* WRITTEN INSTRUCTION:
Please reproduce the entries from the line with "You are a computer-use agent. The" to the line with "pos(131,38)", leaving out the pictures.

(A data block)
::::::

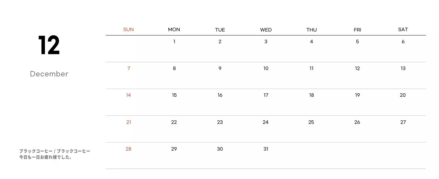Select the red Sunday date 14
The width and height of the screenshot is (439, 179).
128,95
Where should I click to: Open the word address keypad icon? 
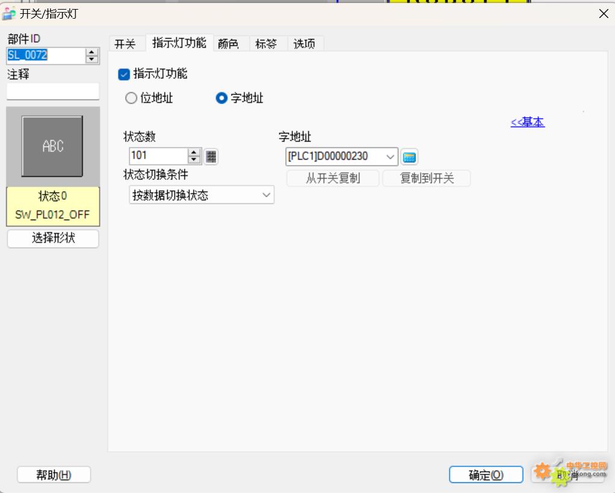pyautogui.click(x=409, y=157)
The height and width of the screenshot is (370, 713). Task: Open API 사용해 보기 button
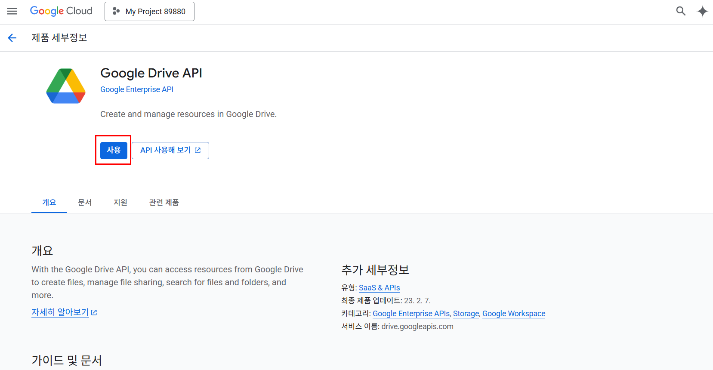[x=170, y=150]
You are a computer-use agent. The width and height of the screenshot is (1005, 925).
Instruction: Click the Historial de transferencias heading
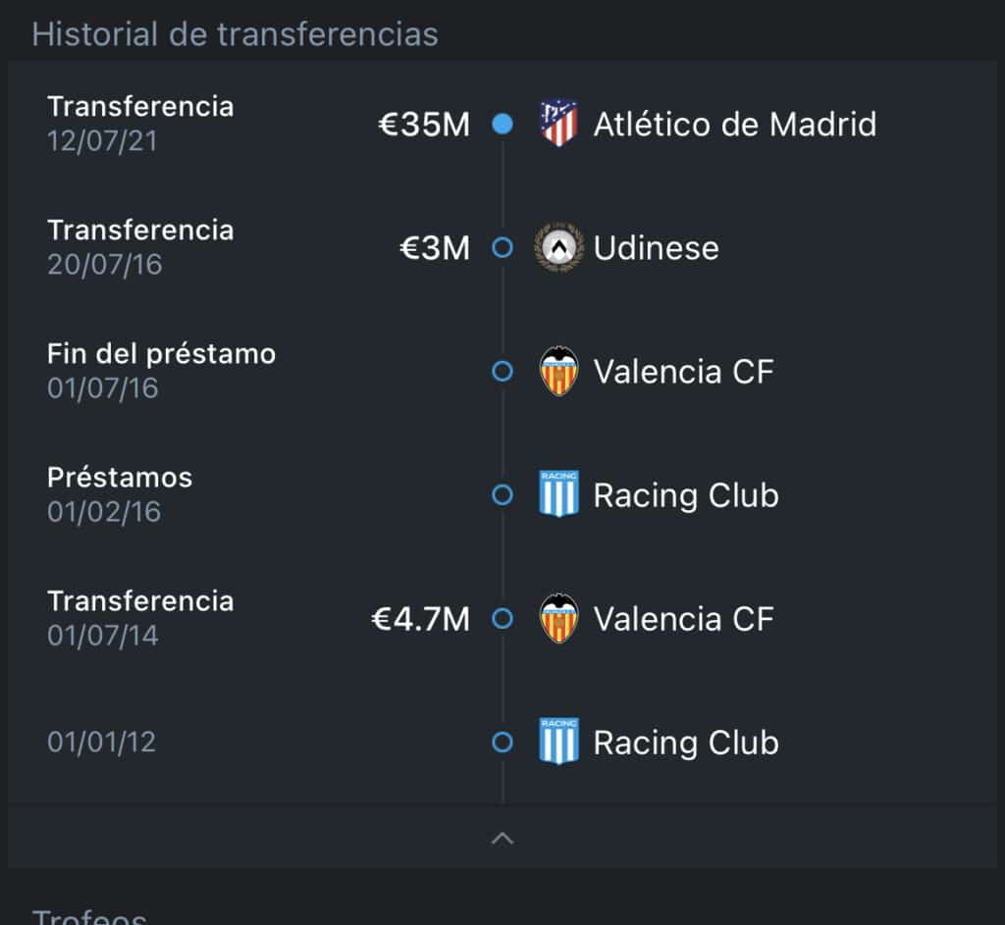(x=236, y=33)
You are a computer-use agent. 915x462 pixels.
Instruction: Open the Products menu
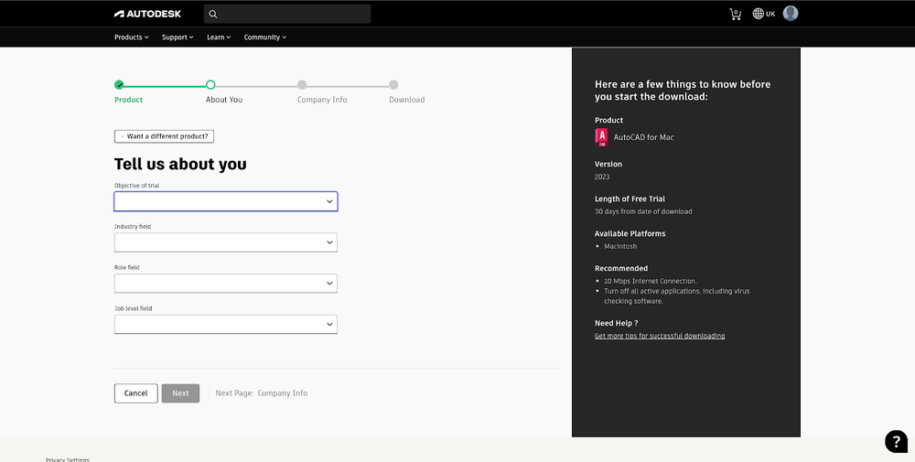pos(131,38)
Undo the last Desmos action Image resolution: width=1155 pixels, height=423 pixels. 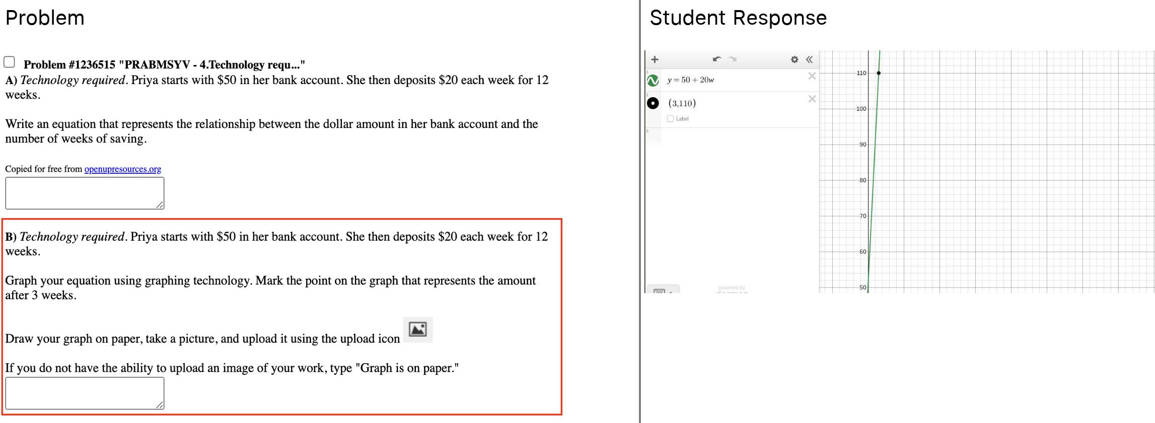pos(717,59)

::::::

* FULL RESPONSE:
You are a computer-use agent. The width and height of the screenshot is (1005, 925).
Instruction: Click the Historial de transferencias heading
(x=236, y=33)
You are a computer-use agent. 915x462 pixels.
Instruction: Open the Products menu
pos(131,38)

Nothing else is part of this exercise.